On the subject of the Haass proposals, she said the Irish Government and others had already agreed that they represented “the best way forward”.
“To achieve progress on implementation of the Haass proposals requires the British Government to take up a clear and unambiguous position in support of Haass. There is currently an effort on the part of political Unionism to roll back on the progress that has been made since the Good Friday Agreement was achieved 16 years ago. This cannot be allowed to happen.”
Also in her address, Ms. McCorley paid tribute to Cumann na mBan, meaning League of Women, which she said “played a very important role in the 1916 rebellion, just as they did right through all the phases of our struggle, and particularly in the most recent phase”.
“The roles women played were varied and took many forms. From the very young to the very old, they involved themselves in all ways from making their homes available to the army, taking part in marches against oppression and right through to the very coalface of the war. And of course, as we all know, many of them went to prison for their beliefs and many of them made the ultimate sacrifice by giving their lives.”
“And you the people of Fermanagh have much to be proud of too, for you had among you some of the bravest most dedicated women of this era. It is fitting therefore that on this important day that we make special mention of Joan Foster, who came from this very village of Donagh that we’re standing in, and whose life was committed to the Republican struggle.”
Ms. McCorley added: “Easter is the time of year that we set aside to pay special homage to our dead. We pay tribute to those brave selfless women and men, who gave their lives in the struggle for Irish freedom. We commemorate our fallen comrades with pride, and we are all the richer for having known them, among them women like Joan Foster.”
But the politician said it was “a sad reflection” on society to say that women “are often invisible and written out of history when it comes to the telling of the story”.
And she remembered former Fermanagh-south Tyrone MP and Hunger Striker Bobby Sands.
“As Bobby said, everyone has their own part to play, and I feel those words are worth remembering. I would urge everyone here to think about that,” said Ms. McCorley.

→ **Problem to solve**
Copy the Easter speech report starting at "And she remembered" and ending at "said Ms. McCorley.", swapping "Bobby" for "Sands" wherever it appears.

→ **Dataset**
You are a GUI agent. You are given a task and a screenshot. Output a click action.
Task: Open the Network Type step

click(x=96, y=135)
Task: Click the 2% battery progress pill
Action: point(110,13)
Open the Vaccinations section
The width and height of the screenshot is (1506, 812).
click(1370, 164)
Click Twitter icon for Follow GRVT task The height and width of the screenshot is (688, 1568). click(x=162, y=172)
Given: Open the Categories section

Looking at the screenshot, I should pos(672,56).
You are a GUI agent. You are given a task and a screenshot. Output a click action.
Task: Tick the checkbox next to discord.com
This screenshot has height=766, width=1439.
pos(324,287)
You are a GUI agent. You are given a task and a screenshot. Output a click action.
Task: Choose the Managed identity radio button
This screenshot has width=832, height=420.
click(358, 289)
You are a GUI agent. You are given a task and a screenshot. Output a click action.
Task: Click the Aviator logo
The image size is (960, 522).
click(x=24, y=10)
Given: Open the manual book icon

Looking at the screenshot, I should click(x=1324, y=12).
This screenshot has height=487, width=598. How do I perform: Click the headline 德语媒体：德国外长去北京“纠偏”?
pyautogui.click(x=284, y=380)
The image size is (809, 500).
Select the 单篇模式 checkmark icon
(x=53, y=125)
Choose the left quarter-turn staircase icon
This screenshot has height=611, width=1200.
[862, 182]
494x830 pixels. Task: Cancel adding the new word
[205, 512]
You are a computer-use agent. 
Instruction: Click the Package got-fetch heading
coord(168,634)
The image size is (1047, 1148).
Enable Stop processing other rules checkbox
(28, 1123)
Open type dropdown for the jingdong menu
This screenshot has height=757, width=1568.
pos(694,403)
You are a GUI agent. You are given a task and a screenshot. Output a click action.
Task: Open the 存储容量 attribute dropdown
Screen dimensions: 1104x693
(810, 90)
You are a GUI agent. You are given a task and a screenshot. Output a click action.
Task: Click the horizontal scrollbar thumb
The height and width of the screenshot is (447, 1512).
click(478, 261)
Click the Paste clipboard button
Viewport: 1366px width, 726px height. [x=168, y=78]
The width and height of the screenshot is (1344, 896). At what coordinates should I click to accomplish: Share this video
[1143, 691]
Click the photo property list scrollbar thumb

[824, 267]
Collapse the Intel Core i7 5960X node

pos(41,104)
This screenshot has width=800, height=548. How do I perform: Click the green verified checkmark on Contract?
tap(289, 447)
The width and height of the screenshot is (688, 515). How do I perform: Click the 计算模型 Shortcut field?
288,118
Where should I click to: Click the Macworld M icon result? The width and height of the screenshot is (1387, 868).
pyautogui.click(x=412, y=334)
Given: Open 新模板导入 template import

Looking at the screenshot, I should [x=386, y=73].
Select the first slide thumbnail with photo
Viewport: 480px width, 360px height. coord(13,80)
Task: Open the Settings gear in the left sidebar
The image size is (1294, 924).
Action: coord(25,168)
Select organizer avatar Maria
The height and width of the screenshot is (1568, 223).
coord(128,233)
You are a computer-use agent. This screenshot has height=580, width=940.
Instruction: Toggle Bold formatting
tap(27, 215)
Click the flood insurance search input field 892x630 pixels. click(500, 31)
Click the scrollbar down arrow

→ **Response to this exercise**
And she remembered former Fermanagh-south Tyrone MP and Hunger Striker Sands Sands.
“As Sands said, everyone has their own part to play, and I feel those words are worth remembering. I would urge everyone here to think about that,” said Ms. McCorley.